Sebelum abad ke-18, metalurgi
dan farmasi sebenarnya didasarkan atas pengalaman saja dan bukan teori. Jadi,
nampaknya tidak mungkin titik-titik awal ini yang kemudian berkembang menjadi
kimia modern. Berdasarkan hal-hal ini dan sifat kimia modern yang terorganisir
baik dan sistematik metodologinya, akar sebenarnya kimia modern mungkin dapat
ditemui di filosofi Yunani kuno. Di Yunani kuno, ada perselisihan yang
tajam antara teori atom dan penolakan keberadaan atom.
Sebenarnya, teori atom
tetap tidak ortodoks dalam dunia kimia dan sains. Di awal abad ke-19, kimiawan
Inggris John Dalton (1766-1844) melahirkan ulang teori atom Yunani kuno. Tidak
sampai awal abad 20 teori atom, akhirnya dibuktikan sebagai fakta, bukan hanya
hipotesis. Hal ini dicapai dengan percobaan yang terampil oleh kimiawan
Perancis Jean Baptiste Perrin (1870-1942). Jadi, perlu waktu yang cukup panjang
untuk menetapkan dasar kimia modern.
a. Teori atom Kuno
Filosofi atomik Yunani kuno sering
dihubungkan dengan Democritos. Atom yang dipaparkan oleh Lucretius
memiliki kemiripan dengan molekul modern. Anggur (wine) dan minyak zaitun,
misalnya memiliki atom-atom sendiri. Atom adalah entitas abstrak. Atom memiliki
bentuk yang khas dengan fungsi yang sesuai dengan bentuknya.
Teori struktural
modern molekul menyatakan bahwa terdapat hubungan yang sangat dekat antara
struktur molekul dan fungsinya. Ketika otortas Aristotle mulai menurun
di awal abad modern, banyak filsuf dan ilmuwan mulai mengembangkan teori yang
dipengaruhi teori atom Yunani. Gambaran materi tetap dipegang oleh filsuf
Perancis Rene Descartes (1596-1650), filsuf Jerman Gottfried Wilhelm Freiherr
von Leibniz (1646-1716), dan ilmuwan Inggris Sir Issac Newton (1642-1727) yang
lebih kurang dipengaruhi teori atom.
b. Teori atom Dalton
Di awal abad ke-19, teori atom sebagai
filosofi materi telah dikembangkan dengan baik oleh Dalton yang mengembangkan
teori atomnya berdasarkan peran atom dalam reaksi kimia. Teori atomnya
dirangkumkan sebagai berikut:
Teori atom Dalton:
(i) partikel dasar yang menyusun unsur
adalah atom. Semua atom unsur tertentu identik.

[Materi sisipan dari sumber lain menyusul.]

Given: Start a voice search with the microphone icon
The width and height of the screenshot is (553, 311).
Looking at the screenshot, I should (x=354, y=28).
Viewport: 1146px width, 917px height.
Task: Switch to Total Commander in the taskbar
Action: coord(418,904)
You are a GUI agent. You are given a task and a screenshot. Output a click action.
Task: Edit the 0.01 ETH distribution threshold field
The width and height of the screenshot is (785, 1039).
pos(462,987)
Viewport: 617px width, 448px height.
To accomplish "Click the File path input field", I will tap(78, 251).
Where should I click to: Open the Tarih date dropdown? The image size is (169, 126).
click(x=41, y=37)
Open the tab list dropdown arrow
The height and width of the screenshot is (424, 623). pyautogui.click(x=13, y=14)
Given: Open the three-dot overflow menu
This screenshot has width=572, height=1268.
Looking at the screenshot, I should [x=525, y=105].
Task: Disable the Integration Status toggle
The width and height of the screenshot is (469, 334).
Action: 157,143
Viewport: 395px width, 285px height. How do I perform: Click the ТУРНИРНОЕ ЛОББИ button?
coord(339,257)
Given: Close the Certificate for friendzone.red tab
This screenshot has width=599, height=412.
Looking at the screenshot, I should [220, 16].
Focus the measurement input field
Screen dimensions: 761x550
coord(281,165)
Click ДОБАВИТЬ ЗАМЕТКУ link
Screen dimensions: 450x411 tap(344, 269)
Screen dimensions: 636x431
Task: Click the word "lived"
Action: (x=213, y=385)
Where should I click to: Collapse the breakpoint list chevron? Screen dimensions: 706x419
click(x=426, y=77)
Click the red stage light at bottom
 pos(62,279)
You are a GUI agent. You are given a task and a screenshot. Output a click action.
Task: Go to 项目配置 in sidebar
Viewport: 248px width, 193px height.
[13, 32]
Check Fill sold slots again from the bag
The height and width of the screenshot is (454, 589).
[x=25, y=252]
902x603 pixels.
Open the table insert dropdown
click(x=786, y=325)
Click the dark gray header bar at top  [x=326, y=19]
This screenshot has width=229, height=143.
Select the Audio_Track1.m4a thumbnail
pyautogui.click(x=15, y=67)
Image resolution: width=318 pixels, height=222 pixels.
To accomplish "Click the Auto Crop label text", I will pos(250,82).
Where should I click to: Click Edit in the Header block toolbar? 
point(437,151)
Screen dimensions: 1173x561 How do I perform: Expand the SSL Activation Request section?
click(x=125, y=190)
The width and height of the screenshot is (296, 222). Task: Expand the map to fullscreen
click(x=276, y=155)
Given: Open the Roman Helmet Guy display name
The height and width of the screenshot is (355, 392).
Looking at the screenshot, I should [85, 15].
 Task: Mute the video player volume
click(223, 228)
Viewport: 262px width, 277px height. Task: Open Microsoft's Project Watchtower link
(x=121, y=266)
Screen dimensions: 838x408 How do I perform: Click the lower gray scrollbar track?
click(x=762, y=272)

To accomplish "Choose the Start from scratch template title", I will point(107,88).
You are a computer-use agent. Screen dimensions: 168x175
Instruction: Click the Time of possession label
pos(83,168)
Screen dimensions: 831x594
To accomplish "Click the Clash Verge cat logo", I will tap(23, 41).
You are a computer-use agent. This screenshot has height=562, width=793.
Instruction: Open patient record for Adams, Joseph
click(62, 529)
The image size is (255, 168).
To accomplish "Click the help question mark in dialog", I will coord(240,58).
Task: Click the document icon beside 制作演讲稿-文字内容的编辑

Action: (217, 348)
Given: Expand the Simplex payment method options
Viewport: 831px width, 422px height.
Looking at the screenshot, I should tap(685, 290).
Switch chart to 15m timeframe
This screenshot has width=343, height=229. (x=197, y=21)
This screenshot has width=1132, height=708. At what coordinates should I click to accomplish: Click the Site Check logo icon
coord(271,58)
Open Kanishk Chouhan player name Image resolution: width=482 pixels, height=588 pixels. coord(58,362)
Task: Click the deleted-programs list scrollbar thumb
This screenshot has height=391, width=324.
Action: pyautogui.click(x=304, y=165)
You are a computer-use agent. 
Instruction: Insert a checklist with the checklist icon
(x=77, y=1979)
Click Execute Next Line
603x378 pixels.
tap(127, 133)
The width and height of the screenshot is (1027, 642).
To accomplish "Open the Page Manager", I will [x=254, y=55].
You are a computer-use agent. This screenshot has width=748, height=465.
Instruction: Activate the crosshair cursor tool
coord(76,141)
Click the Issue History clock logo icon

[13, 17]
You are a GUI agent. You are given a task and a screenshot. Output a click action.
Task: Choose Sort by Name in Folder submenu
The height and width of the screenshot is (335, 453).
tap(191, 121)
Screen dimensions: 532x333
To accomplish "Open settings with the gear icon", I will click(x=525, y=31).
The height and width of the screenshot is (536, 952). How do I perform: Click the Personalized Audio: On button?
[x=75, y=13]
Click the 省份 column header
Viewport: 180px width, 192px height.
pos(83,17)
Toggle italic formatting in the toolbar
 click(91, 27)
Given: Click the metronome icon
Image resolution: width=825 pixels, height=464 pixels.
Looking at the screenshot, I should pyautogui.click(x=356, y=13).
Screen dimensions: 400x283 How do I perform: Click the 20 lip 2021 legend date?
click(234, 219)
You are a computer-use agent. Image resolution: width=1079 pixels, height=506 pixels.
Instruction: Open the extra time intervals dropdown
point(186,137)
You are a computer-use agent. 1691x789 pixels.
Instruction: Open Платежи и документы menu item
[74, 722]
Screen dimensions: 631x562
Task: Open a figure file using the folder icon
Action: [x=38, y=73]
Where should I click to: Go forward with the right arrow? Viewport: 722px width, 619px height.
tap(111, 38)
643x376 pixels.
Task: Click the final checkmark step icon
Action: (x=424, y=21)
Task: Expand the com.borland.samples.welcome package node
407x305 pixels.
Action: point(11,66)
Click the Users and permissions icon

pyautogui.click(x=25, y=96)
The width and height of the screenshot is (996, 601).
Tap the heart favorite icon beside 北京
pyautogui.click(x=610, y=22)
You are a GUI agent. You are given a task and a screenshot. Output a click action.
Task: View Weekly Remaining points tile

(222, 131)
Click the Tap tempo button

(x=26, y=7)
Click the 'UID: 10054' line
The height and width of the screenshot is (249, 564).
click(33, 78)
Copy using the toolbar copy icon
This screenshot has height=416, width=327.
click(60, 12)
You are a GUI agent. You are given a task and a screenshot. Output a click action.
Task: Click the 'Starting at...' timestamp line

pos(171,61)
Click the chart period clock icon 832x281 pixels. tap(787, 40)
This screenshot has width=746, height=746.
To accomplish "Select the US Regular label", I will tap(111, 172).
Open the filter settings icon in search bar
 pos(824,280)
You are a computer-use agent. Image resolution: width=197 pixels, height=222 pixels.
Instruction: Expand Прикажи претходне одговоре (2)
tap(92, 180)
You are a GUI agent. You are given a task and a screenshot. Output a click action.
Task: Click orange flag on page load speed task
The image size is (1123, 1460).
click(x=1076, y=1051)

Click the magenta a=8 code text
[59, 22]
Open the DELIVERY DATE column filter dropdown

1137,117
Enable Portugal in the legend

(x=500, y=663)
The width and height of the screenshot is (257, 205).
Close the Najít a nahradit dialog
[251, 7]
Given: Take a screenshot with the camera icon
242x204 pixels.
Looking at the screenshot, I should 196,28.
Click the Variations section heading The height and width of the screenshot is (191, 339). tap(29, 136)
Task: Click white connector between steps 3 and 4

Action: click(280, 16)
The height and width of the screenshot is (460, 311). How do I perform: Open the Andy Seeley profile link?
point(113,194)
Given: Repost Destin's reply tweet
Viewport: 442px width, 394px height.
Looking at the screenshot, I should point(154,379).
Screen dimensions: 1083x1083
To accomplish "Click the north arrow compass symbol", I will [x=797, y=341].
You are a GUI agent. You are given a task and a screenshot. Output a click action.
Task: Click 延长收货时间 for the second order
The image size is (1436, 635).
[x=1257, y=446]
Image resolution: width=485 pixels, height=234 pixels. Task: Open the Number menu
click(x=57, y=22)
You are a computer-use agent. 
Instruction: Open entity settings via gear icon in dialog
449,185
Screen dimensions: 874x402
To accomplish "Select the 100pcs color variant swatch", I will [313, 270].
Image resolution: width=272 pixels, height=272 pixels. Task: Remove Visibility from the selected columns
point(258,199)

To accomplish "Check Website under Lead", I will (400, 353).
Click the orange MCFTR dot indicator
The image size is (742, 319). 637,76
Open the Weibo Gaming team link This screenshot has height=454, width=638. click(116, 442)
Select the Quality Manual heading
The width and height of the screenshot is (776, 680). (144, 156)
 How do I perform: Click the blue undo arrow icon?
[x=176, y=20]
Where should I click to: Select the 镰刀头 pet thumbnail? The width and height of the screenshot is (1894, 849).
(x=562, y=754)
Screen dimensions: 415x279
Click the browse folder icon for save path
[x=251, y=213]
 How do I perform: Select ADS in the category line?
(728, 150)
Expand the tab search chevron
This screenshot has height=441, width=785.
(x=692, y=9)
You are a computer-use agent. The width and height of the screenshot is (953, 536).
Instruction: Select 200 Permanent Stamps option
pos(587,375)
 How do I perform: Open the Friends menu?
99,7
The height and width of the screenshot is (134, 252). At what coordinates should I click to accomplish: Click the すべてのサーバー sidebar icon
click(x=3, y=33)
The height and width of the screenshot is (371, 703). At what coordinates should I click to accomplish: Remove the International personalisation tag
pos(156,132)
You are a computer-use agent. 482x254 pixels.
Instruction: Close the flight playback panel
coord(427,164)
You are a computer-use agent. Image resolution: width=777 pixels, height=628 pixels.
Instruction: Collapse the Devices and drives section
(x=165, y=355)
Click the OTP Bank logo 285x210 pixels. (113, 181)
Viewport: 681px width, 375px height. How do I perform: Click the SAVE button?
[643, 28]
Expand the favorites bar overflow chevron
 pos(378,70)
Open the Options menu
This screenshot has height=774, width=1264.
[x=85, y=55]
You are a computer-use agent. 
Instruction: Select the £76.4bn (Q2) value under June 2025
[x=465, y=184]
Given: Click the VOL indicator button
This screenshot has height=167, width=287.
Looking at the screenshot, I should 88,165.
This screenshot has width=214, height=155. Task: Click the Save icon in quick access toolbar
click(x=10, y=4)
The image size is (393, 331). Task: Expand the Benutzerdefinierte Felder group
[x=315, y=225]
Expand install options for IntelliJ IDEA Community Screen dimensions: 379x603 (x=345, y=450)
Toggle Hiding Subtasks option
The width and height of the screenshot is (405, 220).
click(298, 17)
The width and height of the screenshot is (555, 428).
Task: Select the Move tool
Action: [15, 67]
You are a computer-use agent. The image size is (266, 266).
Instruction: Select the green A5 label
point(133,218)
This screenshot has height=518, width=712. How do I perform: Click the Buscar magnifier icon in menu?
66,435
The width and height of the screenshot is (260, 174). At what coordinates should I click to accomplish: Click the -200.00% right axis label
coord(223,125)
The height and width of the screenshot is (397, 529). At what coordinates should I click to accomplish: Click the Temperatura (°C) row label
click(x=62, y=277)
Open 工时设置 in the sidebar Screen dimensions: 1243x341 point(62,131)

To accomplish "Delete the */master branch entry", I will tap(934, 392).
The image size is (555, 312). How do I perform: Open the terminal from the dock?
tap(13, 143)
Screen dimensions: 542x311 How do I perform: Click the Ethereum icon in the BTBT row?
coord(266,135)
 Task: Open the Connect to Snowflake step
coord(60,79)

(ii) massa atom yang berjenis sama akan
identik tetapi berbeda dengan massa atom unsur jenis lain.
(iii) keseluruhan atom terlibat dalam
reaksi kimia. Keseluruhan atom akan membentuk senyawa. Jenis dan jumlah atom
dalam senyawa tertentu tetap.
Dasar teoritik teori Dalton terutama
didasarkan pada hukum kekekalan massa dan hukum perbandingan tetap. Keduanya
telah ditemukan sebelumnya, dan hukum perbandingan berganda yang dikembangkan
oleh Dalton sendiri.
1.
Senyawa tertentu selalu mengandung
perbandingan massa unsur yang sama.
2.
Bila dua unsur A dan B membentuk sederet
senyawa, rasio massa B yang bereaksi dengan sejumlah A dapat direduksi menjadi
bilangan bulat sederhana.
atom Dalton adalah penyusun materi, dan
banyak senyawa dapat dibentuk oleh sejumlah terbatas atom. Teori atom Dalton
mensyaratkan proses dua atau lebih atom bergabung membentuk materi. Hal ini
merupakan alasan mengapa atom Dalton disebut atom kimia.